Я никогда не жила внутри Садового кольца.
Конечно же, мечтала об этом, но тайком и в детстве – когда ходила в музыкальную школу имени В. И. Мурадели на Пречистенке. Фантазировала, что когда-нибудь перееду в Чистый переулок, в просторную квартиру с полукруглым балконом, откуда можно закинуть усыпанный маком бублик на шпиль высотки МИДа. А чуть позднее, в классе одиннадцатом, вычислив, что Шамаханская царица из рассказа Бунина жила в доме на углу Соймоновского проезда и Остоженки, решила, что непременно обзаведусь апартаментами в этом здании и оформлю купленным на барахолке старьем. Но что-то мне уже тогда подсказывало, что мечтать жить в центре намного приятнее, чем там жить. Вечные пробки, выхлопы вместо кислорода и полное отсутствие продуктовых магазинов – буханку ржаного не сыскать. Оно мне надо?

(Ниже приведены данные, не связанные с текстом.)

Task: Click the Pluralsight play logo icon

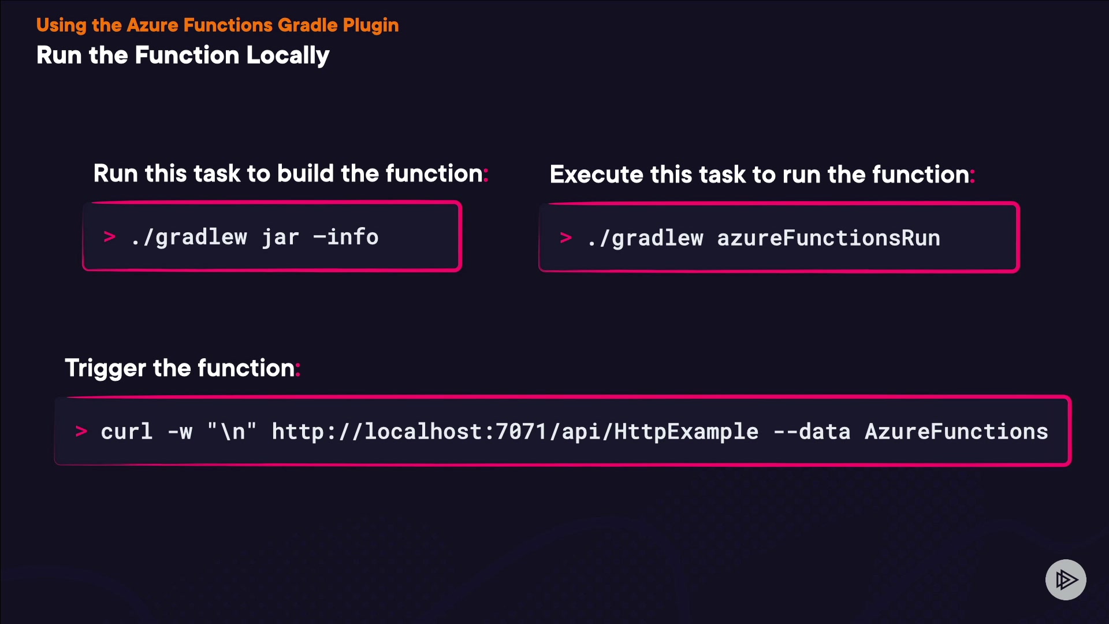Action: 1066,580
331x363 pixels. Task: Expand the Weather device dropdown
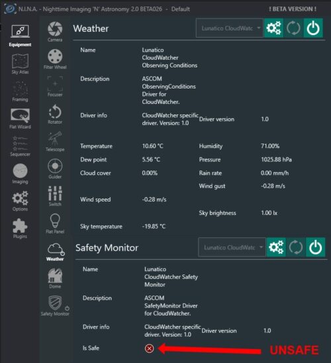(x=230, y=28)
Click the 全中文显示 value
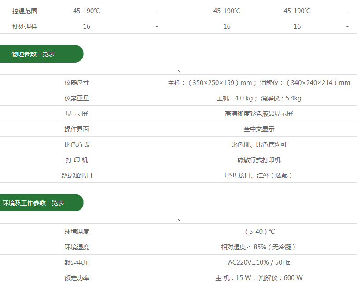This screenshot has height=292, width=357. pyautogui.click(x=259, y=129)
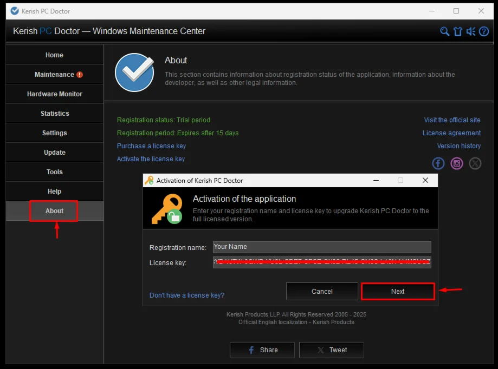
Task: Switch to Hardware Monitor section
Action: pyautogui.click(x=54, y=94)
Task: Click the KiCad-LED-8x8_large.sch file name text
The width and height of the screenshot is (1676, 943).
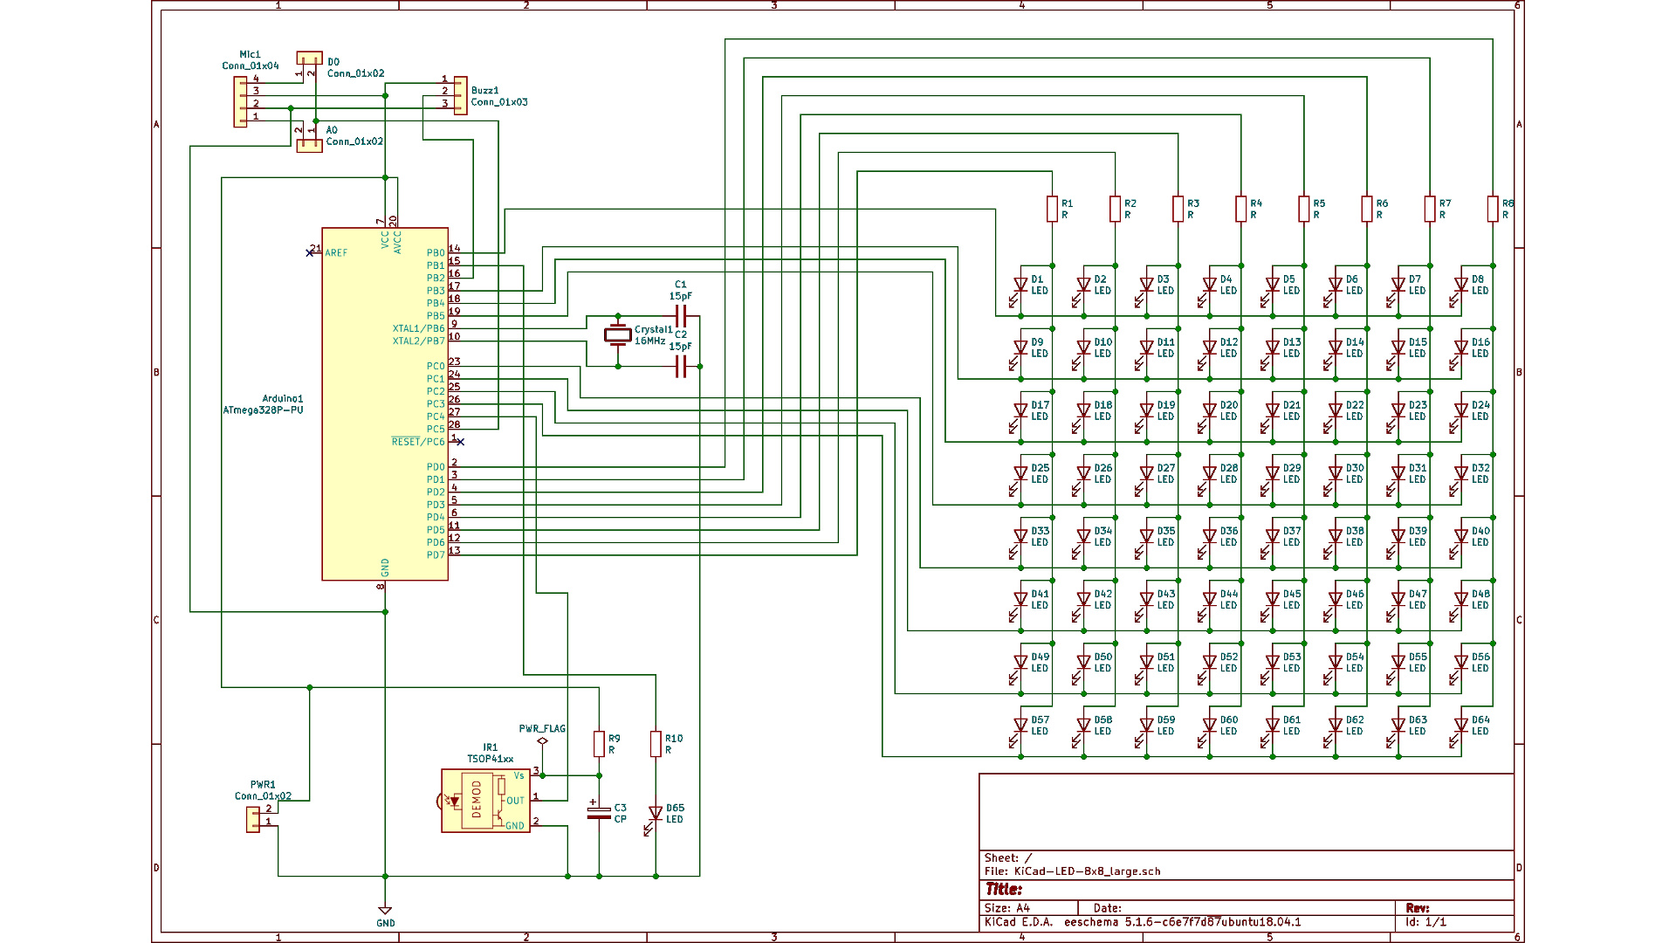Action: (x=1087, y=871)
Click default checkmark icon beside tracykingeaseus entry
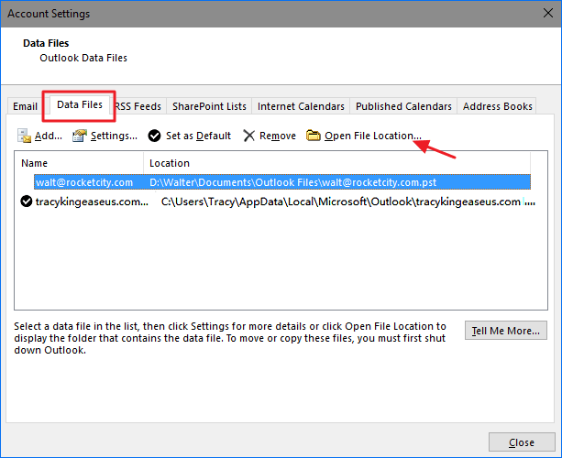Screen dimensions: 562x458 (27, 202)
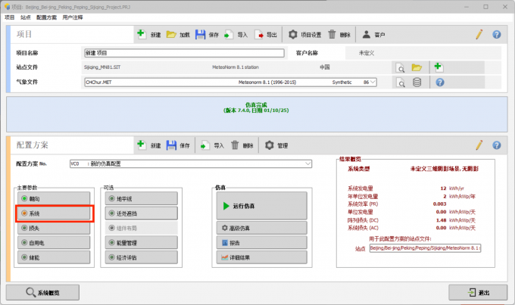515x305 pixels.
Task: Open the 用户注释 menu
Action: [x=74, y=16]
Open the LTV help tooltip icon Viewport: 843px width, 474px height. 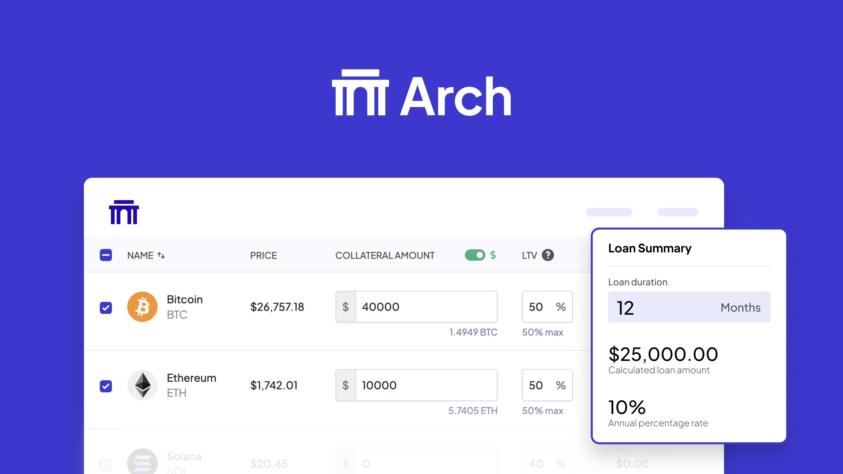(548, 255)
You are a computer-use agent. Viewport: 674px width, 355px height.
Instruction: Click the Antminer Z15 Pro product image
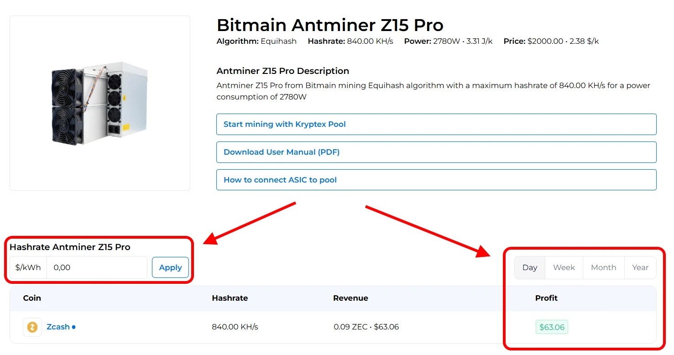click(100, 103)
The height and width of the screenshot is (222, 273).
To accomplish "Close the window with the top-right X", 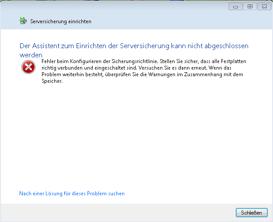I will tap(264, 6).
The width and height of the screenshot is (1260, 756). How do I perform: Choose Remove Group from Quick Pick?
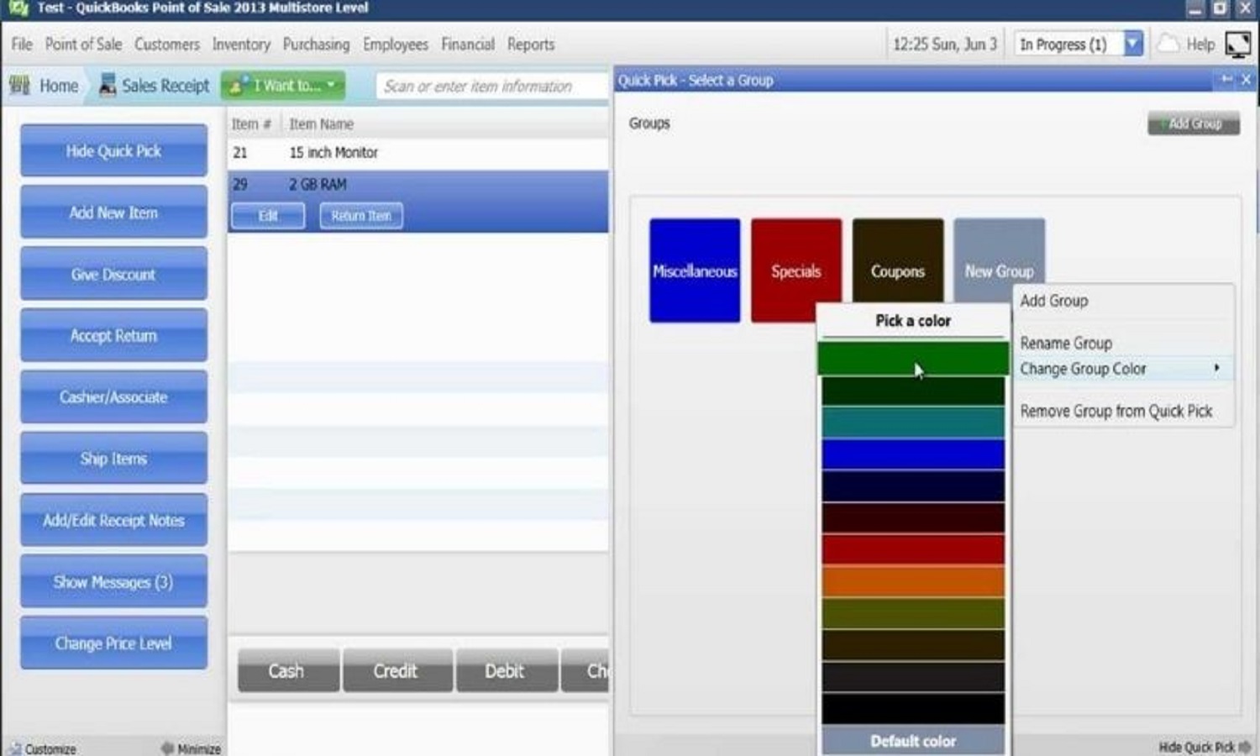[x=1116, y=411]
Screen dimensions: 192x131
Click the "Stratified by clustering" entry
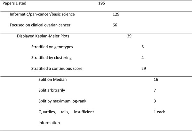51,58
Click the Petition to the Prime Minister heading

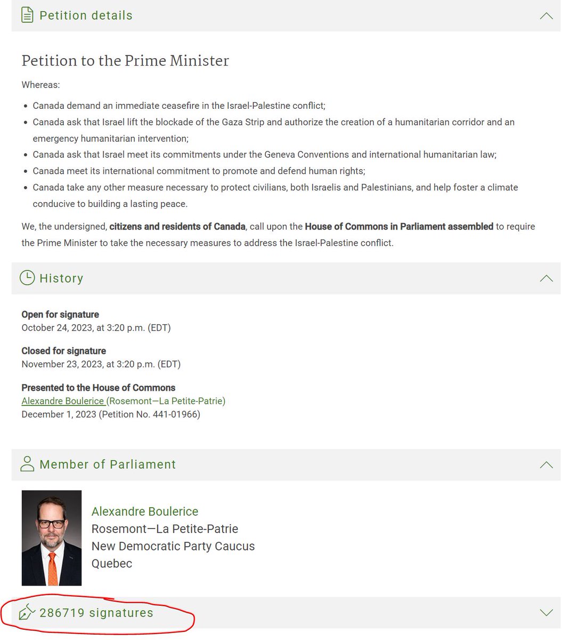pyautogui.click(x=125, y=61)
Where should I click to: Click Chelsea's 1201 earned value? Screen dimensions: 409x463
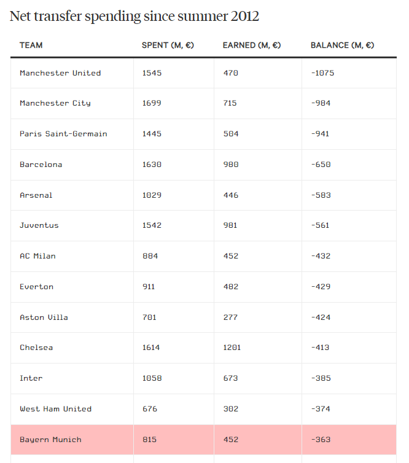click(232, 348)
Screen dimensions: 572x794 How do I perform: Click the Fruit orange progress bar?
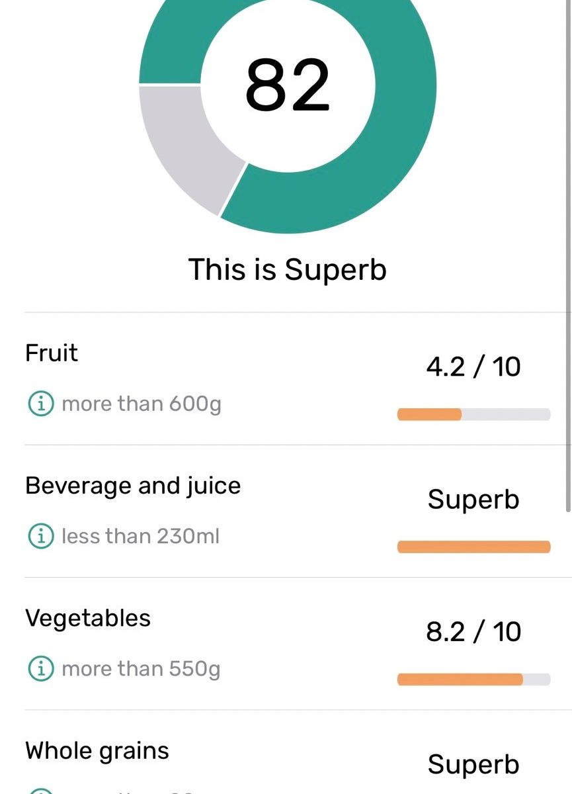click(473, 414)
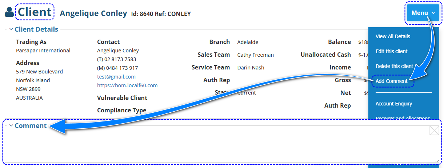The height and width of the screenshot is (168, 444).
Task: Choose Edit this client menu entry
Action: 391,51
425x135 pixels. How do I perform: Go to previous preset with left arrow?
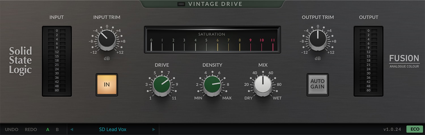pyautogui.click(x=72, y=129)
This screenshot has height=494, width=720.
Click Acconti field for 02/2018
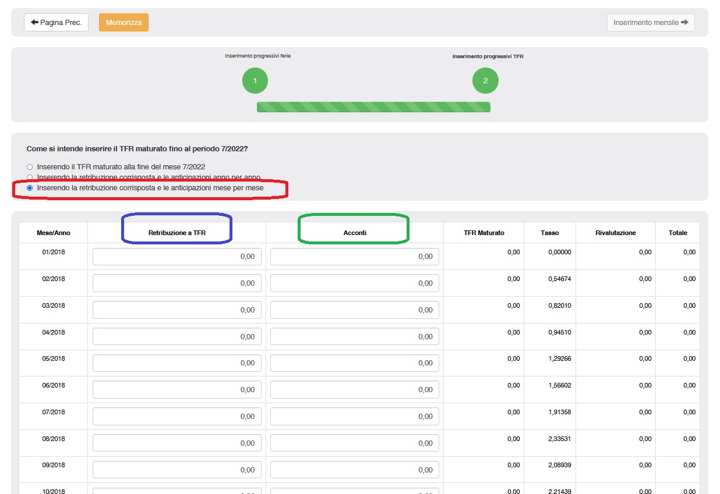coord(354,283)
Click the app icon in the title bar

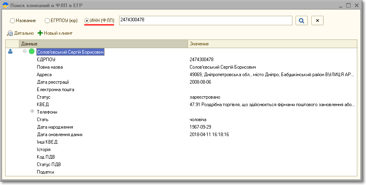[x=6, y=5]
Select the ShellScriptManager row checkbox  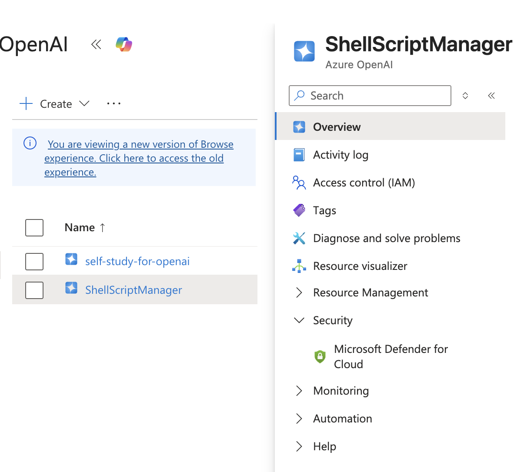point(34,290)
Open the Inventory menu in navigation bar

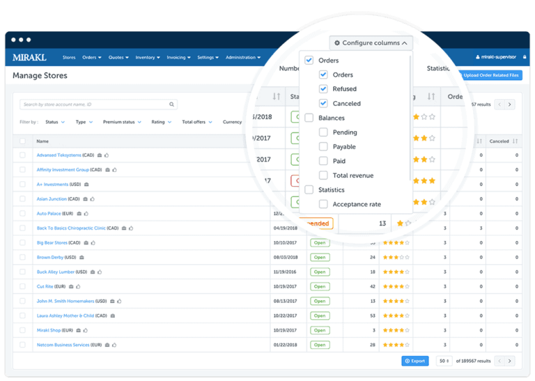(147, 58)
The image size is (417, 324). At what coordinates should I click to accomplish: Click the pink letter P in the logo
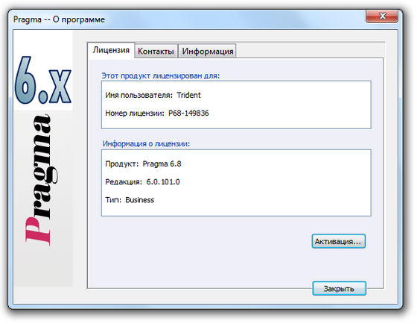38,231
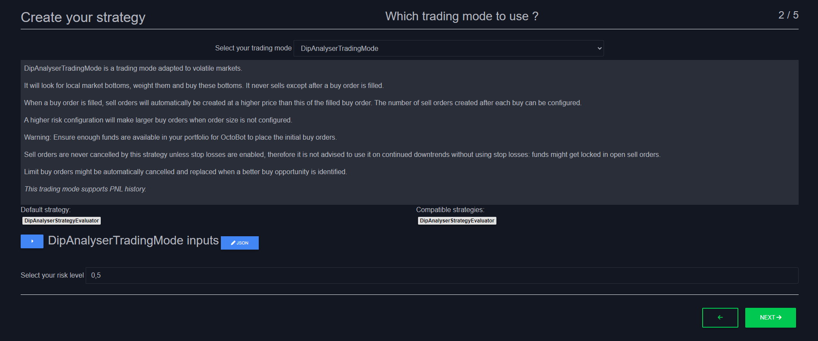Open the trading mode select dropdown
The width and height of the screenshot is (818, 341).
(449, 48)
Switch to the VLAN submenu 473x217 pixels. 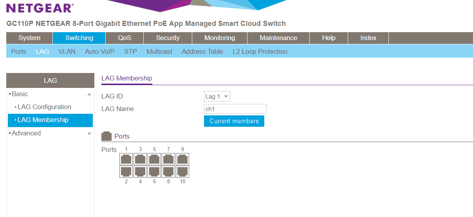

А еще я никогда не любила до конца, так, чтобы кричать до разрыва аорты, и даже не слышала подобных воплей, разве что в кино. И не помню, когда я последний раз ходила за хлебом. Зато точно знаю, когда – за кофе.
Это случилось в самом центре.
Я разлепила глаза неприлично рано для субботы – в начале восьмого.
И проснулась я в писательском доме в Лаврушинском переулке, что построен по личному указу Сталина и «высится как каланча» в одном из стихотворений Пастернака. Тут пора сознаться: этот центр оказался не душным, трамваи не маршировали, окна выходили на Третьяковскую галерею и небольшой скверик с кленами, ясенями и благозвучным фонтаном.
В этом доме и в этом центре я – гость. И потому, накинув на пижаму длинный вязаный кардиган, я отправилась в ближайшую кофейню завтракать, чтобы никого не будить. Так, даже не почистив зубы и не расчесав волосы, я спустилась в свою камерную осень.
Облака были связаны из пушистой пряжи, солнце карабкалось на вершину одного из них, но явно еще до конца не проснулось. Ветер, как котенок, играл с жухлой листвой, перекатывая ее от одного бордюра к другому.
В такую осень хочется укутаться, как в шарф из мягкой ангоры.
Все, кто хоть раз оказывался в центре ранним субботним утром, знают, как это возвеличивает – сесть на лавку и в полной мере насладиться журчащей тишиной, нетронутой городом.
Однако мои планы были обречены на провал. Уже заприметив лавку почище, я направилась в ее сторону, как вдруг меня дернули за рукав:
– Простите, пожалуйста! Тут съемки! Не видите – сквер перекрываем для пешеходов? – киношная одалиска, прислуживавшая съемочной группе, как наложница в гареме, четко защищала свою территорию и даже сунула мне в лицо рулон ленты для ограждения.
– Да что вы меня с панталыку сбиваете? Нет же ни камеры, ни актеров! Так что дайте кофе выпить! – я пыталась следовать намеченному курсу и уж точно не собиралась сдаваться под натиском одалиски.
– Ну послушайте, неужели вам так сложно пойти в соседний двор или сесть на веранде ресторана через дорогу? – тут она решила примерить на себя амплуа чинодрала, чтобы вытолкать меня из сквера.
– Если это так несложно, сами там и снимайте. И пока не покажете мне разрешение на съемки от города или же не явитесь с отрядом полиции, я продолжу завтракать! – терпеть уничижительное отношение я не намеревалась и готова была вести себя как фюрер, отвоевывая право на завтрак.
Одалиска чуть отстранилась от меня и решила разыграть королевский гамбит. А именно – обратиться к главному на съемочной площадке.
– Алек! У нас тут проблемы! Какая-то городская сумасшедшая оккупировала нашу лавку и отказывается покидать площадку! – изрыгала она гневную хулу в рацию.
Я же пригубила американо со сливками и надкусила круассан, приправленный миндалем в надежде наконец заморить червячка. Это одалиска гнет хребет и трудится на благо искусства, а я уже отработала и имею право на эпикурейство. Однако мою негу как рукой сняло, когда я разобрала в гневной хуле определение «дамочка с интеллектом хлореллы». Так меня еще никто не называл. Надо запомнить. Я уже было достала из кармана телефон, чтобы записать сие определение, как вдруг голос из рации заставил меня совершить квантовый скачок – сквозь пространство и время.